Tools/Resources Mentioned:
- Veeva CDB (Clinical Data Backbone): A product designed to consolidate all clinical trial data into one place.
- Veeva Study File Format API: An API built to provide steady, high-frequency access to consolidated data for analytics and AI.
- EDC (Electronic Data Capture): Traditional systems for capturing clinical trial data, now seen as one of many data sources.
- ChatGPT: Mentioned as the catalyst that accelerated the AI hype cycle and highlighted its immediate arrival.
Key Concepts:
- AI-Ready: The state of an organization having the necessary data infrastructure, processes, and technological foundation to effectively implement and leverage Artificial Intelligence.
- Platform Approach: A strategy where an integrated suite of tools and services (a platform) is used to manage end-to-end processes, rather than relying on disparate "best-of-breed" solutions that require extensive custom integrations.
- Data Fragmentation: The issue of clinical trial data being scattered across multiple, disconnected systems and repositories, leading to inefficiencies in access, harmonization, and analysis.
- Data Harmonization: The process of standardizing data from various sources into a consistent format and structure, making it compatible for analysis and integration.

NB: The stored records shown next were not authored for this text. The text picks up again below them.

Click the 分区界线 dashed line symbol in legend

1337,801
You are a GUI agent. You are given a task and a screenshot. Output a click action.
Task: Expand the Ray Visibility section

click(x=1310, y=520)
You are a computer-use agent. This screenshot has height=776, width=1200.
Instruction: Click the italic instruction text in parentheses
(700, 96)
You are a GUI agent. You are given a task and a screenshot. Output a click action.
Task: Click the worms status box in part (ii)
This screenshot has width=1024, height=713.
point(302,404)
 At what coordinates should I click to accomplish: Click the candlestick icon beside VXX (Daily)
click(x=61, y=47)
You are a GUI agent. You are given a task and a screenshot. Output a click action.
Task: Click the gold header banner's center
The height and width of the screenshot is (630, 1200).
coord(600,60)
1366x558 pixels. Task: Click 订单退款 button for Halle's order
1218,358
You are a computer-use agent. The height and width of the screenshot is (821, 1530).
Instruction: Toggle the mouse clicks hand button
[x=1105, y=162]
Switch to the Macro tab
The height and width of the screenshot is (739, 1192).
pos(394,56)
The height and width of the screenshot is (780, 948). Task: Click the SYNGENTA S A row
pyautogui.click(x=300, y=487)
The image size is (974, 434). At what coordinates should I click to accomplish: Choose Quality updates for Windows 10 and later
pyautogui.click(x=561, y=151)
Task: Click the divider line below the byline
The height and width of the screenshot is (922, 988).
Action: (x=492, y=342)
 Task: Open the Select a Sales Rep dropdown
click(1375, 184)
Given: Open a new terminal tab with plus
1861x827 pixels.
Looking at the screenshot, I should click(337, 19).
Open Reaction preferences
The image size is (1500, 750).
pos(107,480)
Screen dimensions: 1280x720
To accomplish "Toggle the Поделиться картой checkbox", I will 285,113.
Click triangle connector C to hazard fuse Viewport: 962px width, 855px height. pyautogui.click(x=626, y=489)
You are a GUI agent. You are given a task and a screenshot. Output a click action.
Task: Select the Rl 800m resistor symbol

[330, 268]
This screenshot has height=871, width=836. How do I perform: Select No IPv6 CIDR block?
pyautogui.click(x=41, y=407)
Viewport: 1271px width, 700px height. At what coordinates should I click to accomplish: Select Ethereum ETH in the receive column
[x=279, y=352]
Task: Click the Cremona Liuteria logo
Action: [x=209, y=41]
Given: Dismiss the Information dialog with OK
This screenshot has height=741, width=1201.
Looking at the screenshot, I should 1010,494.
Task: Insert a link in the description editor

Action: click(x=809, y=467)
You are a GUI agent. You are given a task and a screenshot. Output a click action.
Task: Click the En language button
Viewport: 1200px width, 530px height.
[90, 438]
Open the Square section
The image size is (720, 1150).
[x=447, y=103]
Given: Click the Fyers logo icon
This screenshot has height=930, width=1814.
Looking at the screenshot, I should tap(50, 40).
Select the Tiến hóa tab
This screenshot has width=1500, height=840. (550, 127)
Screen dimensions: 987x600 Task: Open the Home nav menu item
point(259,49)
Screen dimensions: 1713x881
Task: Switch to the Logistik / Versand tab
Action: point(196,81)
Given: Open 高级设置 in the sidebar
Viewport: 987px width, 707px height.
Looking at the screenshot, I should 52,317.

- Data Workbench: A centralized environment or tool (like Veeva CDB) that allows users to ingest, manage, process, and analyze diverse datasets from multiple sources.
- eCOA (electronic Clinical Outcome Assessment): Electronic methods for patients to report outcomes.
- EMR (Electronic Medical Record): Digital versions of patient charts from healthcare providers.
- Real-World Evidence (RWE): Clinical evidence derived from sources outside of traditional randomized controlled trials, such as electronic health records, claims data, and patient registries.
- Genomics Data: Information derived from the study of an organism's entire set of DNA.